Most Balts preferred the Germans to the
Soviets as an occupying force, and many wholeheartedly collaborated. The Baltic
police battalions consisted mainly of nationalist volunteers. Latvia and
Estonia gave Germany many more collaborators per capita than other borderland
regions. Latvian units fought around Lake Il’men’ in Russia, in Ukraine, and in
Crimea; Estonians did the same in Belorussia, Ukraine, and Stalingrad; and
Lithuanians did so in Belorussia and Ukraine. 68 The Latvian administration
raised 48 police battalions, some of which were later reorganized into two
Waffen-SS divisions. By 1 July 1944, 85,550 Latvians were enlisted in the SS,
with another 61,060 as auxiliaries in the German forces, which constituted 8
percent of Latvian population, a top proportion among the countries that
supplied German collaborators. 69 Three times as many Latvian citizens fought
for the Germans as for the Soviets; only 57,470 Latvians joined the Red Army. In Estonia, the self-administration organized
a Waffen-SS legion in October 1942, transformed into a Waffen-SS division in
May 1944. Along with police battalions that operated since the beginning of the
German occupation, the Estonian collaborators numbered between 50,000 to 60,000
men at that time, five times larger than the regular army of independent
Estonia. After the influx of volunteers dried up, the Germans resorted to
conscription, and the self-administrations obediently drafted Balts,
threatening those who failed to report with “punishment according to martial
law.” Yet many Latvian and Estonian soldiers fought for the Axis with
enthusiasm. Indeed, the Latvian 19th Waffen-SS Division stubbornly defended
Courland until Germany surrendered; whereas a unit from the Latvian 15th
Waffen-SS Division guarded Hitler’s bunker in Berlin during his last days. About
50,000 Latvians died while fighting on German side, 10 times as many as the
number of those who died fighting for the Soviets. Lithuanian nationalists, by contrast, called
on recruits to evade German conscriptions. No unit larger than a police
battalion was ever organized. By January 1945, 36,800 Lithuanians organized in
21 police battalions fought for the Germans. The largest Baltic state thus gave the Germans
the smallest number of collaborators.
Apart from the Holocaust, Baltic police
battalions performed mainly counterinsurgency missions. They conducted these
operations in the style set by the Nazis. Of 48 Latvian police battalions, 26
engaged in counterinsurgency in Belorussia and “have remained in the historic
memory of the Belorussian people … as members of punitive expeditions … conspicuous
by their ruthlessness.” In an operation called “Winter Magic,” they burned down
between 15 and 26 Belorussian villages and executed scores of civilians, some
of them burned alive in locked buildings. 88 Latvian police units also killed
all 235 inhabitants of the Latvian village of Audrini and 47 persons in the
village of Morduki in retaliation for sheltering partisans. Friedrich Schwung , Gebietskommissar in
Latgale , commented: “Latvian policemen almost all have a bit of sadism in
their blood.” The Estonian
self-administration raised over 20 police battalions. Of them, 7 were guarding
Estonian concentration camps; 12 engaged in antipartisan operations in Russia,
Belorussia, and Poland; and 3 conducted deportations to Germany and Estonia and
food requisitions. During a counterinsurgency campaign in the Russian Pskov
Province, the 37th and 40th Estonian Police Battalions were parts of the 207th
German Security Division. Its reports state that it executed 93 percent of the
arrested partisan suspects and suspected partisan sympathizers among civilians
in 1942 and 81 percent in 1943 – in total, 541 persons. The 288th Estonian
Police Battalion burned down 30 Belorussian villages.

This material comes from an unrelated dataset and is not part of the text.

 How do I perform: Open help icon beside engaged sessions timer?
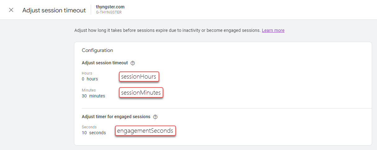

Unlike many Balts and West Ukrainians, West
Belorussians mostly abstained from collaboration. Rosenberg observed that “no
positive elements with whom we could cooperate exist in Belorussia.”
Ordnungsdienst, the German auxiliary police, resorted to a compulsory draft of
Belorussians, enforced by taking hostages from the families of eligible men.
The police units so organized were fused into the least enthusiastic of all Waffen-SS
divisions.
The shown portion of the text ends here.